Özellikle “Bir Baba Indie” adlı müzik sitesinin menajer röportajlarından ilham alınarak hazırlanan “Menajere ne gerek var?” başlıklı sohbet, birçok kişinin ilgisini çekecek bilgilerle doluydu.
Hakan Yalçın, Can Şener ve Ahmet Can Taşdemir’in konuşmacı olarak katıldığı sohbet, “Türkiye’de menajerliğin ne kadarı menajerlik, ne kadarı organizasyon bağlamak?” konusuyla açıldı. Özellikle de sanatçıların kendilerini menajere emanet etmesinden çok menajeri yönlendirdiği konusu üzerinde duruldu.
Ana akım müzik dışında kalan her ismin menajerle çalışma konusunda çeşitli öncelikleri olduğu da ortaya kondu.
Bu önceliklerin başında, asgari şekilde yaşamı idame ettirebilmek, Anadolu’da da konser vermek ve şarkıları daha çok kişiye ulaştırmak var. Menajere neden ihtiyaç duyulduğu konusunda ise iki belirgin etken var: Ticari döngünün rahatça sağlanması ve çalışılacak mekan/organizatörlerin güvenilirliği.
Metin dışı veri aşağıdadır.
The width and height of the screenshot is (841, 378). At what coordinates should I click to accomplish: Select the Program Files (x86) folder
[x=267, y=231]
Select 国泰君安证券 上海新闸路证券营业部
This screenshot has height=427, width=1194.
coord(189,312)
Bir şehirde nerede kimle çalışılır menajerler şüphesiz sizden daha iyi biliyor. Tabii sohbette menajer yüzdeleri de konu oldu.
Normal şartlarda yüzde 10-20 gibi bir aralıkta ücret alan menajerler, sanatçıya açılan ofis, çalıştırılan insanlar gibi faktörlerden ötürü payını yüzde 50’ye kadar çıkarabiliyor.
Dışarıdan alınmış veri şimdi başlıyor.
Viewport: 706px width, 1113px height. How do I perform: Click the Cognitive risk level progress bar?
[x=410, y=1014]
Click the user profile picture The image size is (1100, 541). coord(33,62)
Ne güzel konserler yapıyor derken İzmir MilyonFest’te sahneye çıkmayacağını, daha doğrusu çıkamayacağını söyledi Hayko Cepkin.
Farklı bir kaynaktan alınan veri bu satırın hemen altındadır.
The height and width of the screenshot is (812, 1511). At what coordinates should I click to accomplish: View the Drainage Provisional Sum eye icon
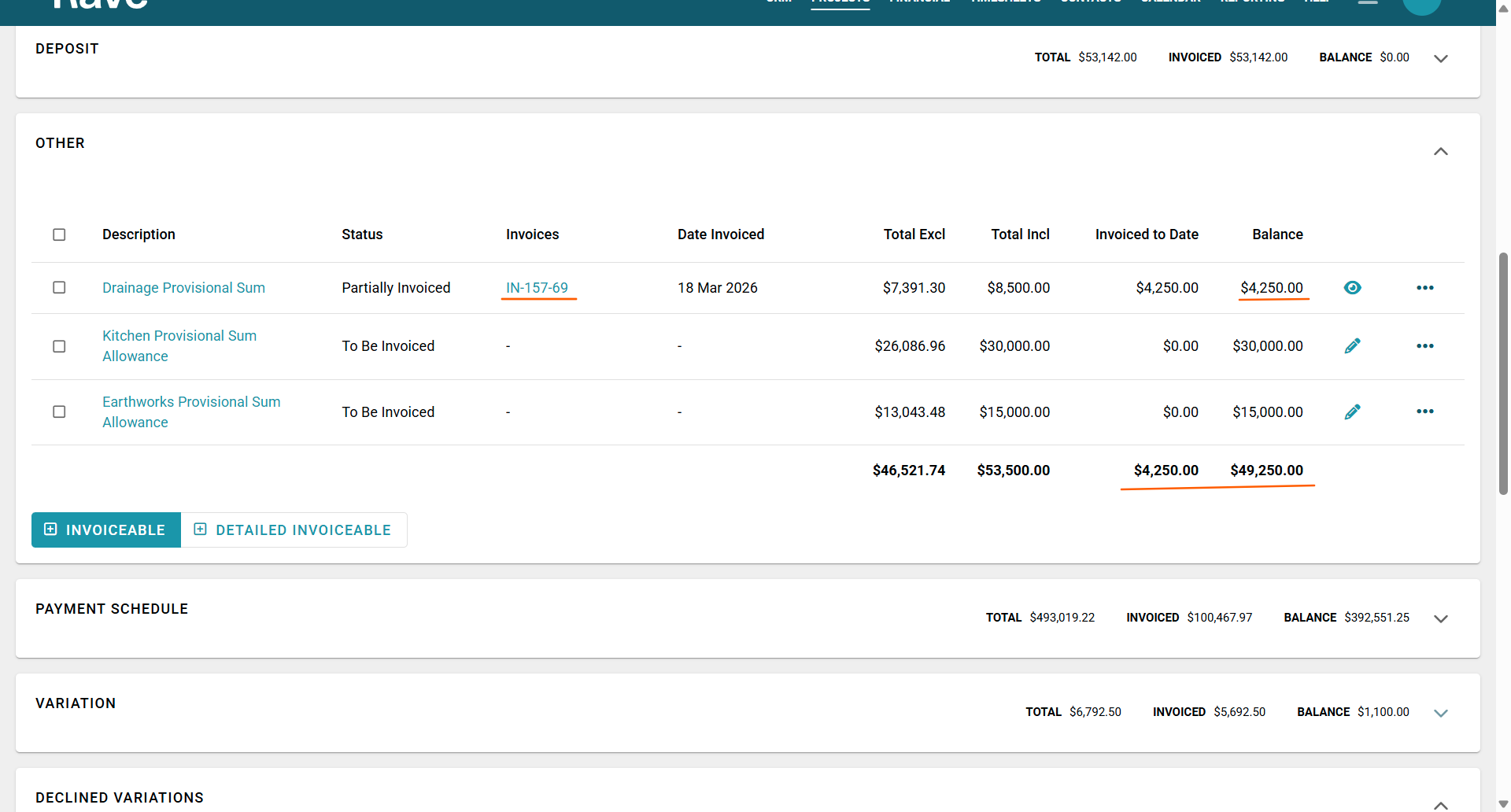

Ne zamandır bizim kulağımıza gelen söylentiler demek ki Cepkin’in de kulağına gitmişti. Bütün dedikodular, birçok grubun Hayko Cepkin ile aynı gün festivalde olmak istemediği yönündeydi... Çünkü çok eşsiz, özenli bir sahne performansı sunuyor, buna da günlerce hazırlanıyordu.
Cepkin sonunda neden bu konserde olamayacağını maddeler halinde sıraladı. Ana neden de kulağa gelen o sözlerdi.
Cepkin şunları söylüyordu: “Özenle hazırlanılmış, emek verilmiş, farklı sunumlar ile marine edilmiş sahne performanslarımızdan kaynaklı, bizimle aynı günde sahne almayı arzu etmediklerini dile getiren gruplar olduğu konusunda duyumlar aldık. Öncelikle gurur duyarız, teşekkürler. Ama konu zaman içinde köşe kapmacaya dönüşünce, iş açıkçası biraz boyut değiştirdi.
Böylesi bir tavrın festival ruhuna yakışmadığını dillendirerek görünür kılmak istedik ki kronikleşmeden önünü alabilelim. Lütfen herkes kendi sahnesi ve performansı ile ilgilensin. Kem göz ile bakılmasın. Malum bu tip projeler, klipleri televizyonda, şarkıları radyoda cayır cayır çalan projeler değil. Zaten ayaklarımızın üstünde dimdik durabilmeyi, sahne performanslarımız ve seyircimiz ile canlı canlı iletişim kurarak başardığımızın bilinciyle bu kadar özenerek çalışıyoruz.”
Kulağına geldiğini tahmin ettiğim onca lafa rağmen gayet düzgün bir açıklama ile durumu gözler önüne seren Cepkin, sahne performansları gibi duruşuyla da alkışı hak etti.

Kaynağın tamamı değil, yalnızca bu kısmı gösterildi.